Sprach- und literaturwissenschaftliche Fakultät - Korpuslinguistik und Morphologie

cleanV2README.txt

clean.py

	Code to normalize special character used in old german texts. Takes in corpus-files
	in txt format and writes out those files with replacements of the following 
	non-standard characters:

		'⸗' to '-',
		'ſ' to 's',
		'å' to 'a',		
		'ů' to 'u',
		'o̊' to 'o',
		'æ' to 'ae',
		'Æ' to 'AE',
		'œ' to 'oe',
		'Œ' to 'OE',
		'aͤ' to 'ä',
		'oͤ' to 'ö',
		'uͤ' to 'ü',
		'vͤ' to 'ü',
		'Aͤ' to 'Ä',
		'Oͤ' to 'Ö',
		'Uͤ' to 'Ü',
		'Vͤ' to 'Ü',
		'ñ' to 'nn',
		'n̄n' to 'nn',
		'n̄' to 'nn',
		'ñ' to 'nn',
		'ñn' to 'nn',
		'm̄m' to 'mm',
		'm̄' to 'mm',
		'm̃m' to 'mm',
		'm̃' to 'mm',
		'.*_.*' to 'unknown' ('_' represents non-readable Character),
		'€' to 'der', ('€' represents 'digit' (der))
		'$' to 'us', ('$' represents a fracture character translatable as 'us')	//since V2
		'í' to 'i',		// since V2
		'˖' to ':',		// since V2
		'ʒ' to 'z',		// since V2
		'ȝ' to 'z',		// since V2
		'v̂' to 'ü',	// since V2
		'ű' to 'ü',		// since V2
		'ͤa'to'ä',		// since V2
		'äͤ'to'ä'		// since V2

		
	The new documents in ridges-V4 put new demands on the clean-tier regarding to vowels with macrons.
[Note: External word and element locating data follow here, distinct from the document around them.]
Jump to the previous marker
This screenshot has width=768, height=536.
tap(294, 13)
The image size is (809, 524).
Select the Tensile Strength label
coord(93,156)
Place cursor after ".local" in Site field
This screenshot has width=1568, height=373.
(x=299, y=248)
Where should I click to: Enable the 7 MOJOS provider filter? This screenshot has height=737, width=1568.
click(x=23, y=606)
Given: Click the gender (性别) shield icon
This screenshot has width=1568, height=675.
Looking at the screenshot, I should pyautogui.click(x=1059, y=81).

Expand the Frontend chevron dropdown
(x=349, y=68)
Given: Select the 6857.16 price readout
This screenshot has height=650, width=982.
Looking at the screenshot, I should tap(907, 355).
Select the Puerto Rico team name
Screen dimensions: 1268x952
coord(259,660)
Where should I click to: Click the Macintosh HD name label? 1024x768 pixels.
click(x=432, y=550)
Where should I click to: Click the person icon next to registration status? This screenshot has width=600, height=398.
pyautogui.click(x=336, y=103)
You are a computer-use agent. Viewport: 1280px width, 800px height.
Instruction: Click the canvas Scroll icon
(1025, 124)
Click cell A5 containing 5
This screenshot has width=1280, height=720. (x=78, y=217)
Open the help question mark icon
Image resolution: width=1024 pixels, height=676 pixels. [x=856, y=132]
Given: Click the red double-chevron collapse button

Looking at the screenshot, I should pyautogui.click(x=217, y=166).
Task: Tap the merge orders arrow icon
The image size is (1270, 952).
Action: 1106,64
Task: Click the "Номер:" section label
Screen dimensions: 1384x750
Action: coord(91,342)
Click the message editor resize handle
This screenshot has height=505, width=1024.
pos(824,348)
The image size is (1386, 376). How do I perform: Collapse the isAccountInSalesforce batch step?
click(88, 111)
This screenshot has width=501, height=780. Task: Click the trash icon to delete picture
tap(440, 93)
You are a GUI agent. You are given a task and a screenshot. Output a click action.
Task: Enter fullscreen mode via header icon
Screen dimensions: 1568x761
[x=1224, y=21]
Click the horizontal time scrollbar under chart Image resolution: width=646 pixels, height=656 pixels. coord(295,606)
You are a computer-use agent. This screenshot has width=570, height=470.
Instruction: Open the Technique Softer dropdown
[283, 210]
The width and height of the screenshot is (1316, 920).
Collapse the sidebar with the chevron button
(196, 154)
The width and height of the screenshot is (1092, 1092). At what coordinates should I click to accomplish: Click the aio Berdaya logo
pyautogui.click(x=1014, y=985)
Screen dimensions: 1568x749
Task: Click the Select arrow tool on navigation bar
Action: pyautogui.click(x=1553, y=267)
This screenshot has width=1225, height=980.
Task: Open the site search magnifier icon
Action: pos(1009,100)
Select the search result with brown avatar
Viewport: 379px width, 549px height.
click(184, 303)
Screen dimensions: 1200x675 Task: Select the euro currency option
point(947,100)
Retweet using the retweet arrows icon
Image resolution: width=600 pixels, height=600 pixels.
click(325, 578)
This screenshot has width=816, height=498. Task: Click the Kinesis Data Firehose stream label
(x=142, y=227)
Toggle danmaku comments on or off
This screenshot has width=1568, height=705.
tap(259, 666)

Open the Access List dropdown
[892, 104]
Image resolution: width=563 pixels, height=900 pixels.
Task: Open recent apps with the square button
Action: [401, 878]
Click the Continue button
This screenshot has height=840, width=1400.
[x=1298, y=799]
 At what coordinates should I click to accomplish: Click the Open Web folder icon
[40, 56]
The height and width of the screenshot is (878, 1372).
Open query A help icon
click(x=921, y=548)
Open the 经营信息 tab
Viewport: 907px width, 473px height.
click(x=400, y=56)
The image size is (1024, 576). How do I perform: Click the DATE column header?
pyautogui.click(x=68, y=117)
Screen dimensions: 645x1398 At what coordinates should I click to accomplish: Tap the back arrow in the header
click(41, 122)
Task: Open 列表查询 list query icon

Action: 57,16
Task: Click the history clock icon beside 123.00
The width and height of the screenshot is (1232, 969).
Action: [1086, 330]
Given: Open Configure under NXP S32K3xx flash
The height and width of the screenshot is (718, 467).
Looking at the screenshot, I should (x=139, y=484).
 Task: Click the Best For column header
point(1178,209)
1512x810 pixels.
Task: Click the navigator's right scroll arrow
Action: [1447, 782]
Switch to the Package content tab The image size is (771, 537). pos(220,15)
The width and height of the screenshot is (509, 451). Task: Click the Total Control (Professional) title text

The normalization of those characters became unpredictable, even with consideration of the context. That's why we decided to replace token containing vowels with macrons with each potential form of that token, separated by '|' (for example: 'auſzwēdig' to: 'auszwemdig|auszwendig')
		
	Furthermore the script contracts token, that were seperated by line breaks and marked with '-' or '⸗'.

	
----------------------------------------------------------------------------------------------------

README Contents:

	Usage
	Required Software
	Input/ Output Format

----------------------------------------------------------------------------------------------------


Usage:

$ ./cleanV2.py 	/path/to/input_file.txt	/path/to/output_file_stem.txt


----------------------------------------------------------------------------------------------------


Required Software:

+ python >= 2.3	< 3.0	


----------------------------------------------------------------------------------------------------


Input/Output Format:


The input corpus needs to be in txt format.  Each line contains a line break span-annotation and one "dipl"
token (see the guidelines for version 3.0 of Ridges Herbology) separated by a single tab character.  An 
example:

		lb	dipl			# tier term
		lb	Dies
			ist	
			ein	
			Form-
		lb	bsp	
			.

Quotation marks require the escape character (\) or the predefined xml-masking ("), otherwise format issues may appear.
			
One output file is created for each input file. The output file contains the annotation tiers of the input file
with the replacements outlined above.



----------------------------------------------------------------------------------------------------



Author: Vivian Voigt